(Supplied records)
_____
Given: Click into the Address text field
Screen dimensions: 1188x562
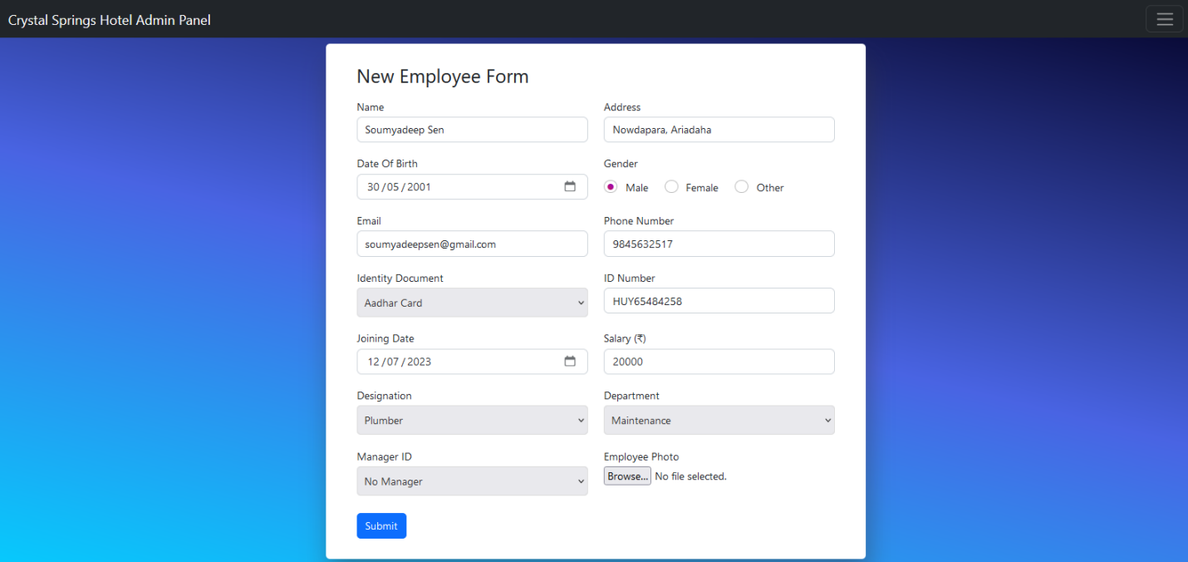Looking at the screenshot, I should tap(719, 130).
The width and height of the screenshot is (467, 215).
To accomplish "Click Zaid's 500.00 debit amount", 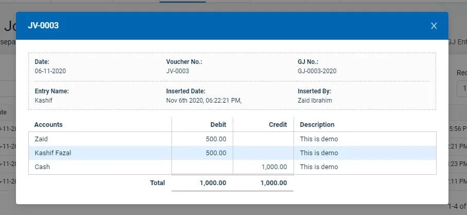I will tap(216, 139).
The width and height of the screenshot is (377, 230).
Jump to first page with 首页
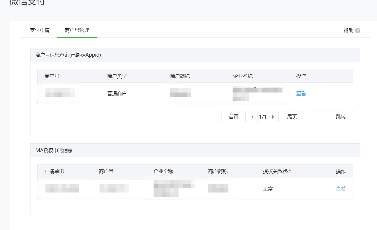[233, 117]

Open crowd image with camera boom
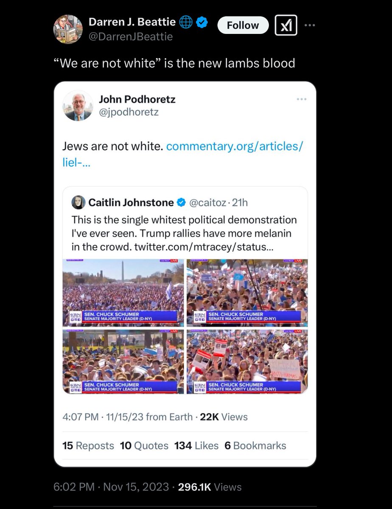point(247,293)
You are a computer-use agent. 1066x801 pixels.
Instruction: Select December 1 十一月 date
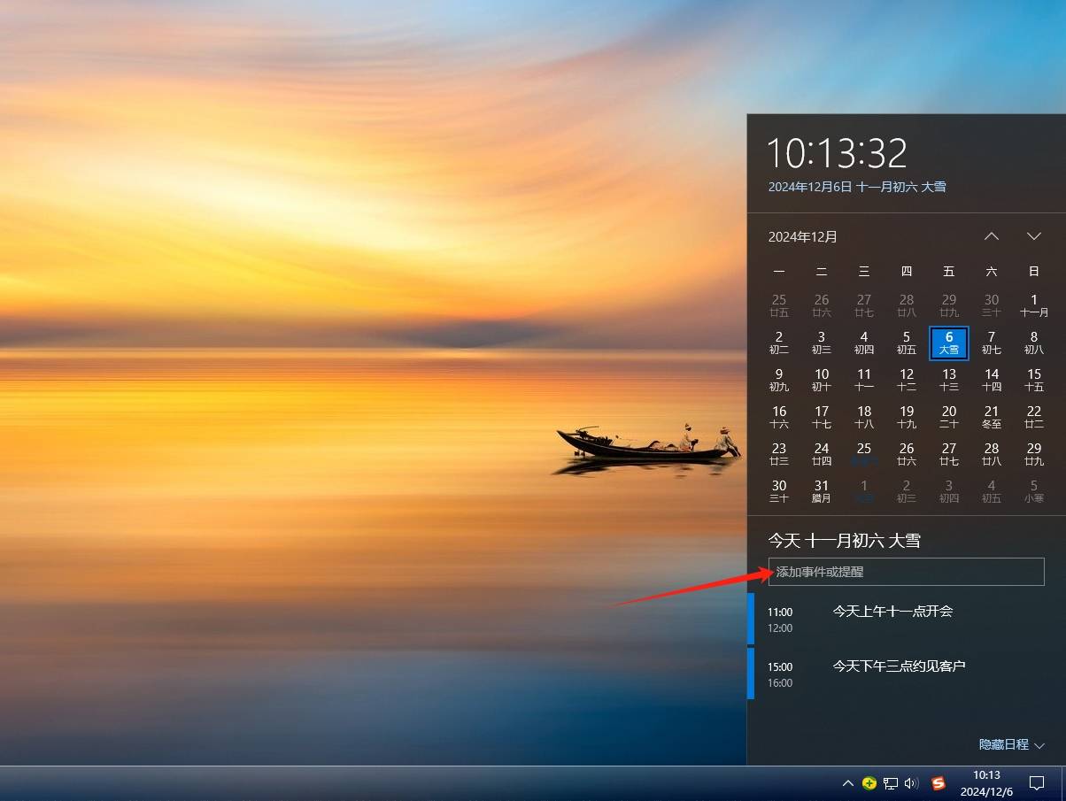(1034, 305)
_____
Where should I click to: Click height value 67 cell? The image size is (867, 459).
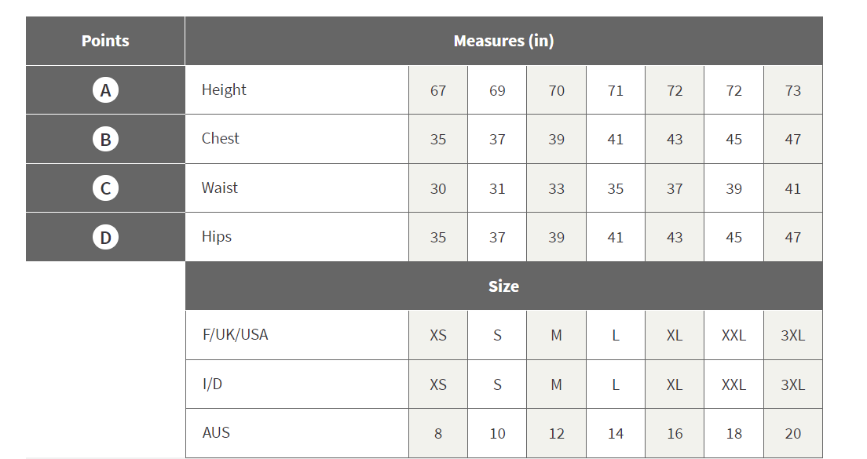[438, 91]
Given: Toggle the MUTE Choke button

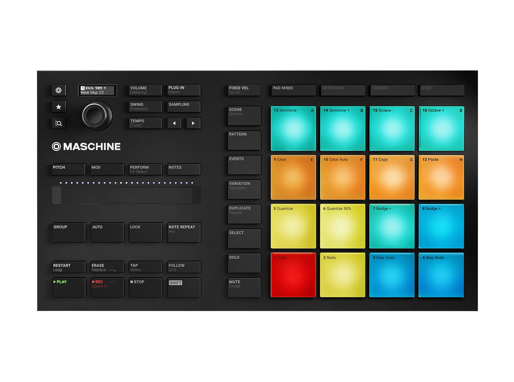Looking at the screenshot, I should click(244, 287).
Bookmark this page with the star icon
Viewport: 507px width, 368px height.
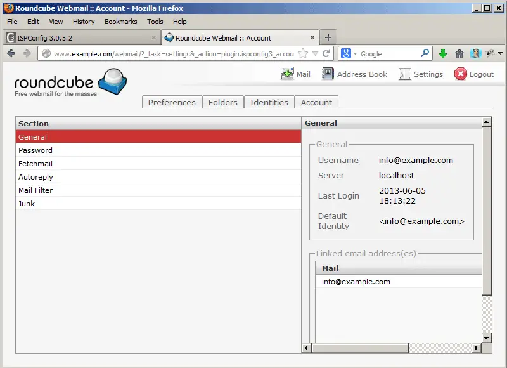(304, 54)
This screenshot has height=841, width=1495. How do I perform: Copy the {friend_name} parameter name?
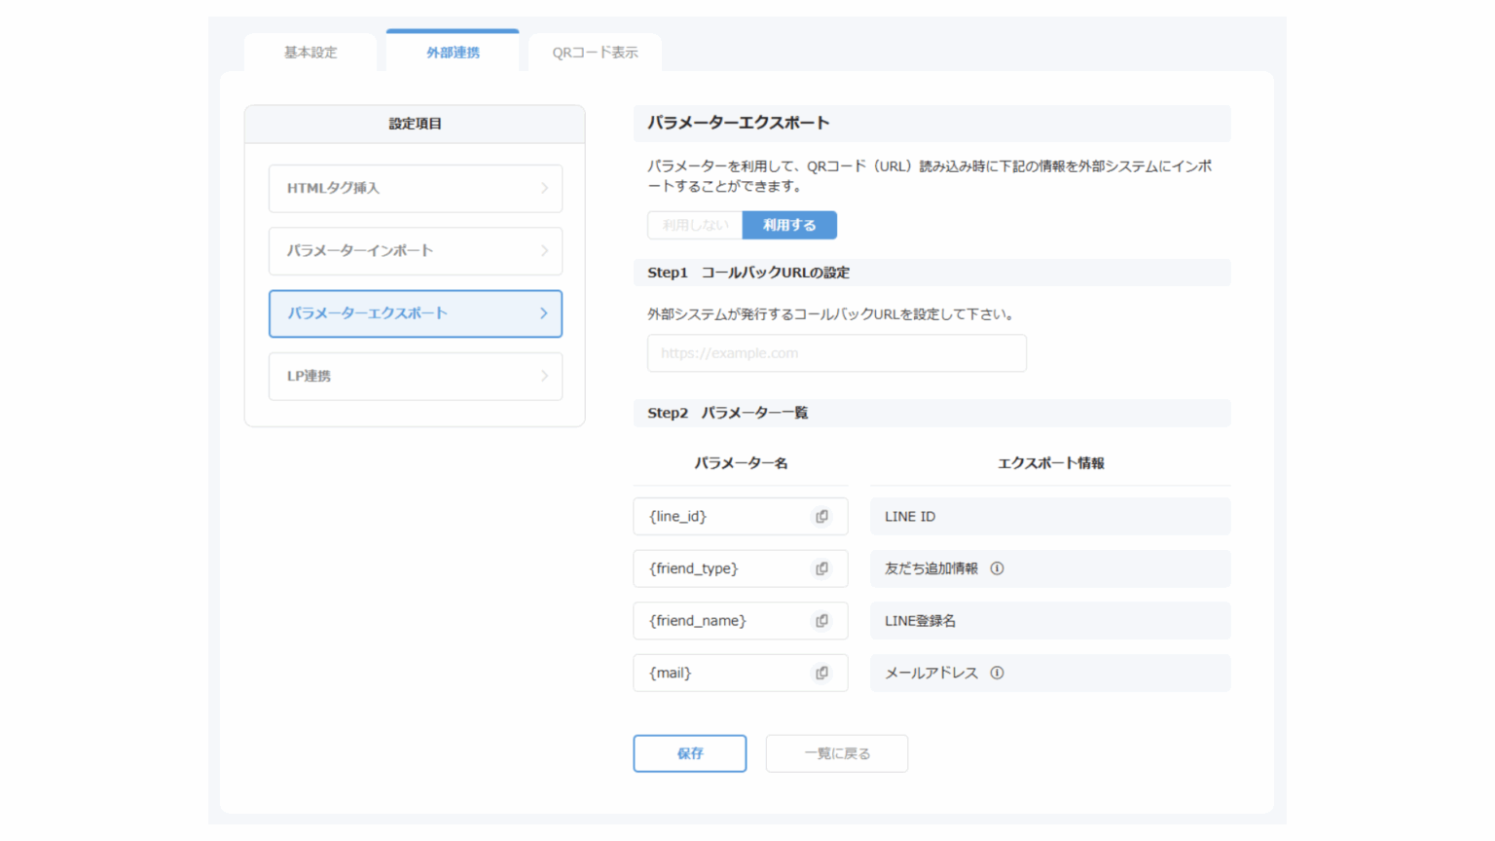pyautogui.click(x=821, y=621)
_____
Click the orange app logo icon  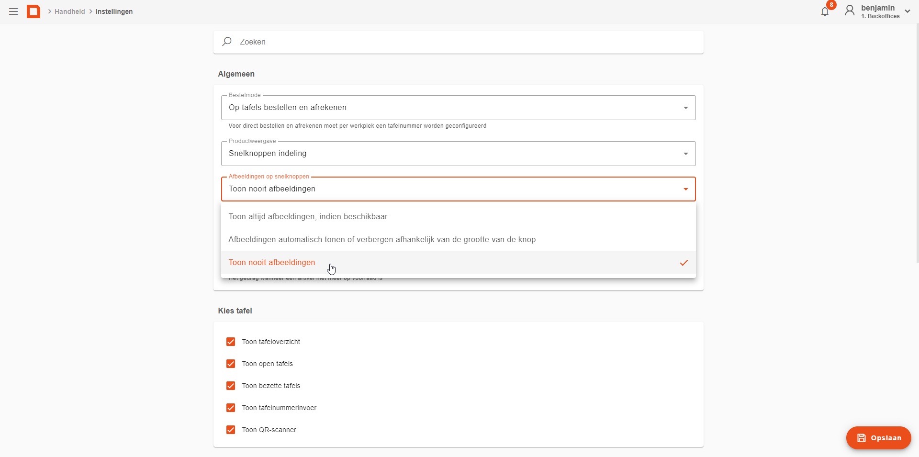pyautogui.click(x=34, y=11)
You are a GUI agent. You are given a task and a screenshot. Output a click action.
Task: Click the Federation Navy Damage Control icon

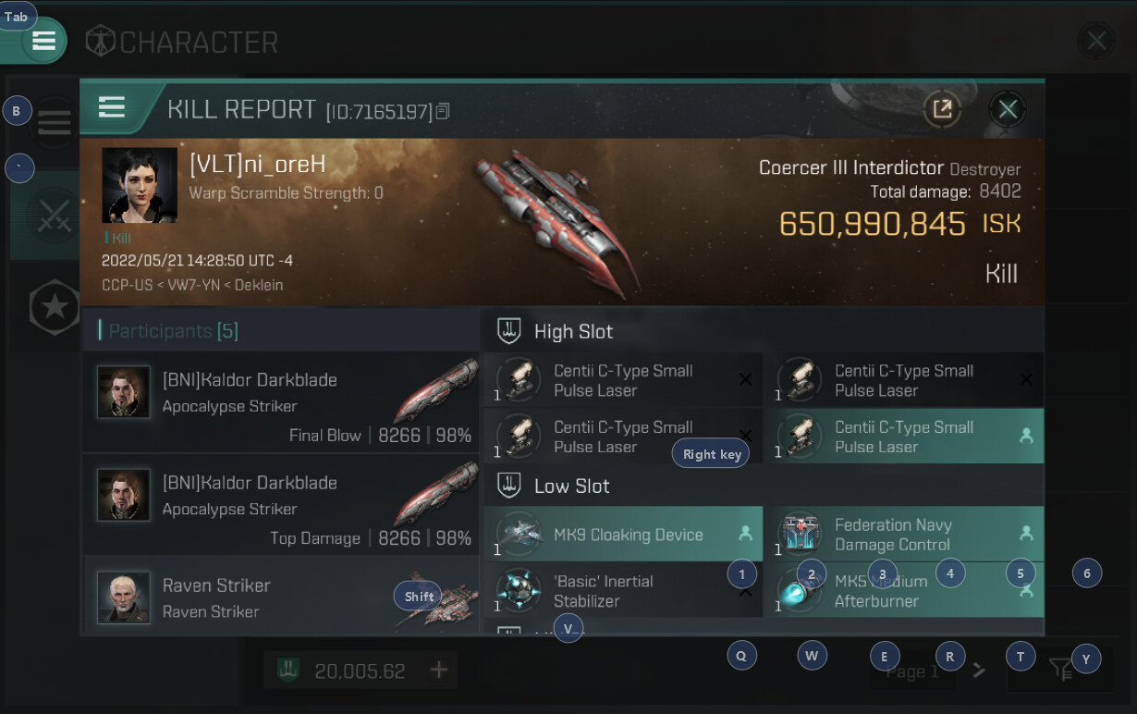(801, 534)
_____
(Task to complete) Using the entries above, return each line that includes the word "agent".

(Exercise output)
You are a computer-use agent. 1066x801 pixels.
You are a GUI agent. You are given a task and a screenshot. Output a click action.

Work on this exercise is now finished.